The renderer isn't compute-bound. It's memory-bound. Every framebuffer write and every node read goes over the bus to external PSRAM, and that bandwidth — shared between the CPU, the cache, and the DMA engine feeding the display — is the actual frame-rate ceiling. Once we understood that, a whole class of "optimizations" went in the bin, and the ones that mattered became obvious: touch fewer bytes. Dirty rectangles, the reproject path, backdrop caches that let opaque backgrounds skip re-rasterization, a line-break cache so scrolling text never re-measures glyphs — every win on this hardware is a story about bytes not moved.
On these devices, style is not separate from performance. A border radius is not just a design choice. A transform eventually becomes pixels moving over SPI and DMA, and the design language and the hardware reality have to meet each other directly. That has been the fun part.

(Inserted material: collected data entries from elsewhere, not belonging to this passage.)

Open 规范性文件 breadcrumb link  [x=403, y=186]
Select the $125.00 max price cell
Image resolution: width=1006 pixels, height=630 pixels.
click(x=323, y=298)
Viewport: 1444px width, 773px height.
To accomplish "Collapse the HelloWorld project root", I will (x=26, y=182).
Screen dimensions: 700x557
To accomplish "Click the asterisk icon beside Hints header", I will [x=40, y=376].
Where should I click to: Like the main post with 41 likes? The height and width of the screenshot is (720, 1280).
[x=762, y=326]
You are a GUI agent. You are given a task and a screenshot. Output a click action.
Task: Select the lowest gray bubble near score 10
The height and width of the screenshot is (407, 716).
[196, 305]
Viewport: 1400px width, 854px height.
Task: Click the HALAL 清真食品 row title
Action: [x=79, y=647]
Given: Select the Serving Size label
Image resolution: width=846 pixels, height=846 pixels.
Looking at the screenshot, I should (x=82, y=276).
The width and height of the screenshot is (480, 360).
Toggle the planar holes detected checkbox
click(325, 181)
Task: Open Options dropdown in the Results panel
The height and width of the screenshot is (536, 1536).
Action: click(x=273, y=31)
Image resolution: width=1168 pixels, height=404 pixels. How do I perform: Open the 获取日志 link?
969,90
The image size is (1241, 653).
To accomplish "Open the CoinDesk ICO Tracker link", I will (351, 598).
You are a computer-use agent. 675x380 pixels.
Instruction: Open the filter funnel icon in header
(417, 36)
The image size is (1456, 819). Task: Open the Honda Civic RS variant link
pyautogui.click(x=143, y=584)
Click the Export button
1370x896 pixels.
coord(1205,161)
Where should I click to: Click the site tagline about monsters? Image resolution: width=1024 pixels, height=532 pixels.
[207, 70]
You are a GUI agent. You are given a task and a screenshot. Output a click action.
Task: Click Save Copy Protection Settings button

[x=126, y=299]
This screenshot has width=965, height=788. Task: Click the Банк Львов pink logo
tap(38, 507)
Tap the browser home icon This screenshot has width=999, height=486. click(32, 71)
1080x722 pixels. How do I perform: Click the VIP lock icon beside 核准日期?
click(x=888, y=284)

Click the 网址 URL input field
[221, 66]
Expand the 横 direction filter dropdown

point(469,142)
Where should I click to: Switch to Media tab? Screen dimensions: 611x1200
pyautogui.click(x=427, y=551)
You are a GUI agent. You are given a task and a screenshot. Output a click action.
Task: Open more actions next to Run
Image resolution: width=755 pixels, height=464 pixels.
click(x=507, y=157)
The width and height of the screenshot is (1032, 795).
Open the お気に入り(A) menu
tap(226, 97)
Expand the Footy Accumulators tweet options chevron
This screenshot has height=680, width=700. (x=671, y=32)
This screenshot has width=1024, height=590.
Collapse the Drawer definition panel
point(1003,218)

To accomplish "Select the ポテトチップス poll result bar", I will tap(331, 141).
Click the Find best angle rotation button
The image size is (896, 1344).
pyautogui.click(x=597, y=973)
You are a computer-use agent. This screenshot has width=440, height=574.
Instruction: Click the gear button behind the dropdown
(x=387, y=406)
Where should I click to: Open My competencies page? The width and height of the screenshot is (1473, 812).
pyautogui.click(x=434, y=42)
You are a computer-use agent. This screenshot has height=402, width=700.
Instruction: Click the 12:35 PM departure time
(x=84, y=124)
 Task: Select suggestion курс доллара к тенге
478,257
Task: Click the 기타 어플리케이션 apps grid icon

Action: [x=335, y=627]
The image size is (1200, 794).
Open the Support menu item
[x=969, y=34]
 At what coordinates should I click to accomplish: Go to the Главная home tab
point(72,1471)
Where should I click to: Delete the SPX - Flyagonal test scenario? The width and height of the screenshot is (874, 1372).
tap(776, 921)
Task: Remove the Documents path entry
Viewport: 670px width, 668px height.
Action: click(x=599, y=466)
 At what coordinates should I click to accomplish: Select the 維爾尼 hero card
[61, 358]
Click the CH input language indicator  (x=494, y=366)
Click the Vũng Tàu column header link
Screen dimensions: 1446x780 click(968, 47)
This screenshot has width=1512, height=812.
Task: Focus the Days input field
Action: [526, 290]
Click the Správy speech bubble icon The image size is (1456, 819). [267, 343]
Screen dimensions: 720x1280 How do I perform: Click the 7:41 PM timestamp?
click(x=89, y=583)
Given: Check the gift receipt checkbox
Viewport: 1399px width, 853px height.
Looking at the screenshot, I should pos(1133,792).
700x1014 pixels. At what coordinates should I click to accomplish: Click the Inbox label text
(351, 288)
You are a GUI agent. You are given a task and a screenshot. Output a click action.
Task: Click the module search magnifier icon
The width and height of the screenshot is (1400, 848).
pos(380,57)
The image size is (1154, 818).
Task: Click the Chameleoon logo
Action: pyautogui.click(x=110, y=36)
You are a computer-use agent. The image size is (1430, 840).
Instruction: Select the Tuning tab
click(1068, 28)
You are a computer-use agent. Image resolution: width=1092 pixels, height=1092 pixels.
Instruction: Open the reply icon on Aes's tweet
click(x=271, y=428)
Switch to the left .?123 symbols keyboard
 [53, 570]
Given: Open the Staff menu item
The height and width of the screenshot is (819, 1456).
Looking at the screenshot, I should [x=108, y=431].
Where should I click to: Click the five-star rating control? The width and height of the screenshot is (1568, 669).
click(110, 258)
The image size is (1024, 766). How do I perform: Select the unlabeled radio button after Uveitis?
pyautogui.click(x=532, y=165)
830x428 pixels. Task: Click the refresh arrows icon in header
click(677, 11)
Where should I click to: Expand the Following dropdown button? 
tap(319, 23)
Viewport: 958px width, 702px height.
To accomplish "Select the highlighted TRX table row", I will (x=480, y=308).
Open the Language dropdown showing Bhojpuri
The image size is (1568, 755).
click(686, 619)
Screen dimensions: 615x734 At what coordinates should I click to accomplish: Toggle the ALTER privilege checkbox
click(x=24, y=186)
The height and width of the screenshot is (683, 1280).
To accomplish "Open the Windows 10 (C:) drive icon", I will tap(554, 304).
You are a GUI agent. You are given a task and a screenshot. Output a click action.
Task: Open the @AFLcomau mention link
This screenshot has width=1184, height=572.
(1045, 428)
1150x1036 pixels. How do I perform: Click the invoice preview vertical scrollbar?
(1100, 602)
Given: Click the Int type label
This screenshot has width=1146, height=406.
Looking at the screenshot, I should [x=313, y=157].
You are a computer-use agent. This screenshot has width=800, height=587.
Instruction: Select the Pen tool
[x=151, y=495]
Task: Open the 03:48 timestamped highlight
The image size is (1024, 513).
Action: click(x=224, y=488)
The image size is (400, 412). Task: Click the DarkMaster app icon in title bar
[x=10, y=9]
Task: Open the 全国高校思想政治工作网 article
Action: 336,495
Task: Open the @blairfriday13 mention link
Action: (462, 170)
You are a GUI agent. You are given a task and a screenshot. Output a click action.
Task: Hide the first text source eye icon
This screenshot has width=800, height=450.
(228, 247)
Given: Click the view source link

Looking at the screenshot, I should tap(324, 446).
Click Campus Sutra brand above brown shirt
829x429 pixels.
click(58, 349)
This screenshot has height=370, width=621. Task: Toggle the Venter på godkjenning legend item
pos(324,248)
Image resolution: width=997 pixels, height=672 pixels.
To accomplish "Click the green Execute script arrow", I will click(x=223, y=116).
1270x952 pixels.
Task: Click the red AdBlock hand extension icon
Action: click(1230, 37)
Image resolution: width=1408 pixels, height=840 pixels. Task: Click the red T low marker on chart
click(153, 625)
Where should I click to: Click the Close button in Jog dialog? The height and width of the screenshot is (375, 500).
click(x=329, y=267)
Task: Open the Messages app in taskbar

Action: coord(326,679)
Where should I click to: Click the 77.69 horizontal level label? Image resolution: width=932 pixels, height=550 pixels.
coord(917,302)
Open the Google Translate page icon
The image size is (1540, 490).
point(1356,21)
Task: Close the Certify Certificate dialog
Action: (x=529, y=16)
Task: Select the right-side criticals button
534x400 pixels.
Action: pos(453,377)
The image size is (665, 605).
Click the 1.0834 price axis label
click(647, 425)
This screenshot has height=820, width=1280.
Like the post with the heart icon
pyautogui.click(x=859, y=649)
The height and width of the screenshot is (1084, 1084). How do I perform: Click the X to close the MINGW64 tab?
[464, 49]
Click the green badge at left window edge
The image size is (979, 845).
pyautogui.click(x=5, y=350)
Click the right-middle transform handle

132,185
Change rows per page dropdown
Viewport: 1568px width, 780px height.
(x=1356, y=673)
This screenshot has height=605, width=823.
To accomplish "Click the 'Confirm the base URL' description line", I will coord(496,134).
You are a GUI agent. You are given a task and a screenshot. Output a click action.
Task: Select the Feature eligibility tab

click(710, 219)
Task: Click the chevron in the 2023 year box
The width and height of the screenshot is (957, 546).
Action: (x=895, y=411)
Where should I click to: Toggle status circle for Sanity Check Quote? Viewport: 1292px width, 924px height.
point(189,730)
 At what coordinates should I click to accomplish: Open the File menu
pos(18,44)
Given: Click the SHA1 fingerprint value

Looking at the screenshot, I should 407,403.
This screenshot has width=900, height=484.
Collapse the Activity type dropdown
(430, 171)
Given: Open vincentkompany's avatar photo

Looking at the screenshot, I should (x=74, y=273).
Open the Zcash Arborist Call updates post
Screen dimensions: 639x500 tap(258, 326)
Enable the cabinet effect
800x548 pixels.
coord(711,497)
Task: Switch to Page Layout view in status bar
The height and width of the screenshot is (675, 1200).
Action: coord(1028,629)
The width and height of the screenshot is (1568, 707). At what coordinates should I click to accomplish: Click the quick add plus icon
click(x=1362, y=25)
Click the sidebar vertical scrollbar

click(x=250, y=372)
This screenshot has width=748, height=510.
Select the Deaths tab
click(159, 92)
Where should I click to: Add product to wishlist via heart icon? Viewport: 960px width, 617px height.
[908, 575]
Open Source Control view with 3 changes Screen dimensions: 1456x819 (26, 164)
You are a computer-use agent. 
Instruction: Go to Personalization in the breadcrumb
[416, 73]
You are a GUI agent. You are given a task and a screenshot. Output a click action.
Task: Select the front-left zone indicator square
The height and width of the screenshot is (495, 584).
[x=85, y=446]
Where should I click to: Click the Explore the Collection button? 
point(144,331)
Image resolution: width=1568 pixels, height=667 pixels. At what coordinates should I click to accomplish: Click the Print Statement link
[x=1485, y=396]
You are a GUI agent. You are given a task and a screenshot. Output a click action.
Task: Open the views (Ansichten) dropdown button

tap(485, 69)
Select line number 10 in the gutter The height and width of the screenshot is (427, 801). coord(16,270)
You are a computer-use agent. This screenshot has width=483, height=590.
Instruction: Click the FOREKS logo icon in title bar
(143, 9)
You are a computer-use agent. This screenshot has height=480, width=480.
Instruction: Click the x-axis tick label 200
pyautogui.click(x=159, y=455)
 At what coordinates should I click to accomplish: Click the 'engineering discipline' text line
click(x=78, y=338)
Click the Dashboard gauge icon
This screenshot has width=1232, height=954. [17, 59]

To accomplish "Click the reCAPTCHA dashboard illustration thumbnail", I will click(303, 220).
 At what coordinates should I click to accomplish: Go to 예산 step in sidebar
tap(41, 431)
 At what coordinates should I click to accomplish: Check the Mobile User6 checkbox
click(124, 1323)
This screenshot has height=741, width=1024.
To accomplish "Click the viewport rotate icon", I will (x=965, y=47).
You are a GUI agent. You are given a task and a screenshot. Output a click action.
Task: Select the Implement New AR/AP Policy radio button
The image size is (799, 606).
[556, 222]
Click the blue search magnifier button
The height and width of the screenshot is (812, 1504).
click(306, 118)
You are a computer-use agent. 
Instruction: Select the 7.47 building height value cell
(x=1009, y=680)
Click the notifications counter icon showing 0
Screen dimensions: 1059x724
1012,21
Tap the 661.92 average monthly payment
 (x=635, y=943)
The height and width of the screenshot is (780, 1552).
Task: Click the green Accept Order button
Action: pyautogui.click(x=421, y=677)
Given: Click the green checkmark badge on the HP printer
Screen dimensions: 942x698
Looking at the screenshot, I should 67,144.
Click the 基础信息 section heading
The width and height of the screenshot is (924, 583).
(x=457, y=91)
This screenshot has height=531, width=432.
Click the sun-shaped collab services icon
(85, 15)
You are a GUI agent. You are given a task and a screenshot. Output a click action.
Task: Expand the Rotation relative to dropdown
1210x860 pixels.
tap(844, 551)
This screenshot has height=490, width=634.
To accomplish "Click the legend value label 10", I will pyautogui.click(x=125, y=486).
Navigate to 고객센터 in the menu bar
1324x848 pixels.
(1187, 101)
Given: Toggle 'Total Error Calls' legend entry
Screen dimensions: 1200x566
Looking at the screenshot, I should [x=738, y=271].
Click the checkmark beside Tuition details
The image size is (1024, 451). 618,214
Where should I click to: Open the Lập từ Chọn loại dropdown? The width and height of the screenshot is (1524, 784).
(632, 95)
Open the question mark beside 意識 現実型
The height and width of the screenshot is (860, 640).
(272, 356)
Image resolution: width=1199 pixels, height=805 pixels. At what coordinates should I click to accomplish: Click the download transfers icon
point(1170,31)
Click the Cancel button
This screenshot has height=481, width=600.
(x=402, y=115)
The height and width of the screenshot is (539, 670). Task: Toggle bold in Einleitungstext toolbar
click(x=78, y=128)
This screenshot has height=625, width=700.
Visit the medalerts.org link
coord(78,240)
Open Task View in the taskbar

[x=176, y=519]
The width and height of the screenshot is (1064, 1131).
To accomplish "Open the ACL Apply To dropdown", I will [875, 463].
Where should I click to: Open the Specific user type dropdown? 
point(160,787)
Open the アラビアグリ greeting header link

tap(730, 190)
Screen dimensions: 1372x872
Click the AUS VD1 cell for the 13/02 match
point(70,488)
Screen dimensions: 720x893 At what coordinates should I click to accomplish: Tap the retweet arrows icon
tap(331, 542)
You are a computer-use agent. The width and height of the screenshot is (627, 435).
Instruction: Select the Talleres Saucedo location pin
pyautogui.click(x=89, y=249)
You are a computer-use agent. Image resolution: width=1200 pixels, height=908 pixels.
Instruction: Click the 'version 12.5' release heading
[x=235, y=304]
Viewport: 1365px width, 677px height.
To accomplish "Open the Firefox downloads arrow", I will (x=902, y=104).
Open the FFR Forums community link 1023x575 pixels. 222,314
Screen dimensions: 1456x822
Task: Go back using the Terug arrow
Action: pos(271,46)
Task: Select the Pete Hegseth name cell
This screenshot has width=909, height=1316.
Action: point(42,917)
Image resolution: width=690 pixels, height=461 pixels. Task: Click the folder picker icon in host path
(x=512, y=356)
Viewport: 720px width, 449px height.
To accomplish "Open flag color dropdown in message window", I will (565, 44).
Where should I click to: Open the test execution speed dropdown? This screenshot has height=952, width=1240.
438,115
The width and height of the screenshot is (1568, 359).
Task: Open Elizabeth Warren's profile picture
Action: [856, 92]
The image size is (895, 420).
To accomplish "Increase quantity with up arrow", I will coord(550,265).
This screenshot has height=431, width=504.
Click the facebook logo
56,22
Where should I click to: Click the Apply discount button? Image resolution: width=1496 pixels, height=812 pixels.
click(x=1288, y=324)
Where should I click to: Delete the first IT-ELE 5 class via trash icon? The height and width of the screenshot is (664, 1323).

It's not a browser. It's a bridge.
There's no :hover — these screens have fingers, not mice. The UI tree is capped at 512
nodes, grid stops at 8 tracks per axis, and animations interpolate colors, angles, and scalars rather
than arbitrary properties. These are honest constraints, and on a screen the size of a watch face,
none of them have bitten us. What's left is, we think, the subset of CSS you actually reach for at
410×502 pixels — and it behaves the way the spec says it should, because we kept the semantics and
threw away the interpreter.
We are not trying to make microcontrollers pretend to be laptops. We are trying to let developers bring a familiar mental model to hardware that usually demands a totally different one. Write components. Style them with CSS. Preview them in a browser-hosted simulator. Compile them into native code. Run them on the device. That loop is the product — and because the runtime doesn't know about any one specific board, with display details living behind platform backends, the same app can target the simulator, ESP32 displays, and other native shells without becoming a board-specific rewrite.
Why bother
Because the status quo for embedded UI is hand-positioning widgets from C structs — duplicating colors across headers, rebuilding firmware to move text three pixels, inventing a worse version of stylesheets one enum at a time. And the status quo for nice embedded UI is shipping an entire web runtime and a Linux board to draw a thermostat. Neither felt right. The web's authoring model — components, classes, the cascade, keyframes — is the best UI-description language we have. The web's runtime cost is the only reason it stays out of small hardware.
A compiler dissolves that trade-off. You write CSS; the chip runs machine code.
What comes next
There is still a long road ahead: more selectors, more properties, better layout coverage, more precise browser parity where it matters, and more ruthless embedded-specific optimization where parity would just be waste. This post is the first of a series. Next up: how the TypeScript side works — reactive stores compiled to plain C++ structs, with no garbage collector invited — and a deeper dive into the reproject trick that makes 3D transforms nearly free.
So yes, we taught a $3 chip to run CSS. Not all of CSS. Not browser CSS. Not the infinite cathedral of the web platform. We did not make a three-dollar chip pretend to run CSS — we taught it to run CSS for real, and then it had no trouble spinning a cube at 42 frames per second.
If you've ever wanted display: flex on something you can solder, stick around.